■ **TASK BRIEF**: Copy out every row below verbatim, keeping each line, character, and space unchanged.

■ **DATA TO PROCESS**:

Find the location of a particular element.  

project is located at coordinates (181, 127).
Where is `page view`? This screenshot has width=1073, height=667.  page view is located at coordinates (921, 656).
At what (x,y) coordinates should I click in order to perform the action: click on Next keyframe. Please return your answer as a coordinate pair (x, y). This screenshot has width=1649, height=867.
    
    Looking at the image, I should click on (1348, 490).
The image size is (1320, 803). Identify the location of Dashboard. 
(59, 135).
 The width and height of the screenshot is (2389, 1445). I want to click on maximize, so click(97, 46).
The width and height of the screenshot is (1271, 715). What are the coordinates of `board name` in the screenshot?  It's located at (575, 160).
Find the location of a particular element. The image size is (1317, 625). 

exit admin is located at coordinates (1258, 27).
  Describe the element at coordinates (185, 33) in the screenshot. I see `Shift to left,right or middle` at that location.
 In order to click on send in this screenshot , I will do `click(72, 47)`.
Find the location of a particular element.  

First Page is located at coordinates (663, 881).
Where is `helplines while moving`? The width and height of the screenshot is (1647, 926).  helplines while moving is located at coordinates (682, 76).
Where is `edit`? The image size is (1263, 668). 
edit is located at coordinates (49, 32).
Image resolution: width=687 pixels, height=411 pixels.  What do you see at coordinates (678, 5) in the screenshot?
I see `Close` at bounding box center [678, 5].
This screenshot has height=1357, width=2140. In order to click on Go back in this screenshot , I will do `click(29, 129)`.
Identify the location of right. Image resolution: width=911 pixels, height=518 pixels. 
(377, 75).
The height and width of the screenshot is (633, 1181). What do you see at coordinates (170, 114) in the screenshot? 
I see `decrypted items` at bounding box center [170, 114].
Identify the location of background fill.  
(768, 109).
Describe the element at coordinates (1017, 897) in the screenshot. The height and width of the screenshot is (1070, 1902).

■ **THE REPLY**:
Find the location of a particular element.  

project is located at coordinates (181, 127).
Where is `page view`? This screenshot has width=1073, height=667.  page view is located at coordinates (921, 656).
At what (x,y) coordinates should I click in order to perform the action: click on Next keyframe. Please return your answer as a coordinate pair (x, y). This screenshot has width=1649, height=867.
    
    Looking at the image, I should click on (1348, 490).
The image size is (1320, 803). Identify the location of Dashboard. 
(59, 135).
 The width and height of the screenshot is (2389, 1445). I want to click on maximize, so click(97, 46).
The width and height of the screenshot is (1271, 715). What are the coordinates of `board name` in the screenshot?  It's located at (575, 160).
Find the location of a particular element. The image size is (1317, 625). 

exit admin is located at coordinates (1258, 27).
  Describe the element at coordinates (185, 33) in the screenshot. I see `Shift to left,right or middle` at that location.
 In order to click on send in this screenshot , I will do `click(72, 47)`.
Find the location of a particular element.  

First Page is located at coordinates (663, 881).
Where is `helplines while moving`? The width and height of the screenshot is (1647, 926).  helplines while moving is located at coordinates (682, 76).
Where is `edit`? The image size is (1263, 668). 
edit is located at coordinates (49, 32).
Image resolution: width=687 pixels, height=411 pixels.  What do you see at coordinates (678, 5) in the screenshot?
I see `Close` at bounding box center [678, 5].
This screenshot has height=1357, width=2140. In order to click on Go back in this screenshot , I will do `click(29, 129)`.
Identify the location of right. Image resolution: width=911 pixels, height=518 pixels. 
(377, 75).
The height and width of the screenshot is (633, 1181). What do you see at coordinates (170, 114) in the screenshot? 
I see `decrypted items` at bounding box center [170, 114].
Identify the location of background fill.  
(768, 109).
Describe the element at coordinates (1017, 897) in the screenshot. The height and width of the screenshot is (1070, 1902).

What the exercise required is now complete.